Ice cream buyers like Lana Bradley of Champaign, Ill., say he's right to be wary of price-conscious customers. She shopped Thursday at a Schnucks grocery store in Champaign with a list full of sale items on a clipboard. Her ice cream, a seasonal flavor she really likes, wasn't among them, but she said the price — almost $5 a half gallon — was about as much as she'd pay.
"It is quite good," the retired grandmother said, nodding toward the carton in her cart. "(But) I probably wouldn't buy it if it went up any higher than it is now."
High-end ice creams, however, have carved out a niche for themselves during the recession and now-stalled recovery, said Larry Finkel, the food and beverage research director for the market research company Packaged Facts in New York.
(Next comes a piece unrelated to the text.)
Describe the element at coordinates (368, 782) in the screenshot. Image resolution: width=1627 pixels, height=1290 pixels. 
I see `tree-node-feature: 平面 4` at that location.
The products represent a form of affordable luxury, a treat that stands in for more expensive indulgences, such as travel or electronic toys.
"I think of Graeter's ice cream," Finkel said, referring to the 141-year-old Cincinnati company that only recently started selling nationally. "They use premium ingredients and they charge a good healthy amount of money for a pint of ice cream — and it becomes a good healthy kind of planned indulgence."
But even companies that charge a premium for their pints say they aren't making much money. Jeni's Splendid Ice Creams runs just shy of $10 a pint, but CEO John Lowe said much of that goes toward the ingredients.
"Grass grazed cows," Lowe said, explaining where some come from. "We direct ship in from Uganda these amazing vanilla beans."
The cost, he said, adds up. But the Columbus, Ohio-based company won't bet customers will pay more.
"We have worked hard not to raise prices and in the last year have not done so," he said, explaining that Jeni's has tried to save money elsewhere, on transportation in particular. "But the increase in commodities and fuel does impact the bottom line. We joke that we work in not a not-for-profit, but a low profit."
Back at the Schnucks grocery in Champaign, most shoppers in the ice cream aisle said they look for sales these days and buy based on price. Most said they'd probably give up ice cream if the cost went up too much.
But when pressed, a few reconsidered and said even a sharp price jump wouldn't change their habits.
"Usually every week, we usually get some vanilla or something like some mint-chocolate chip," said Randy Rowe, 53, of Champaign. He paused to think about whether he'd skip ice cream. "Probably not."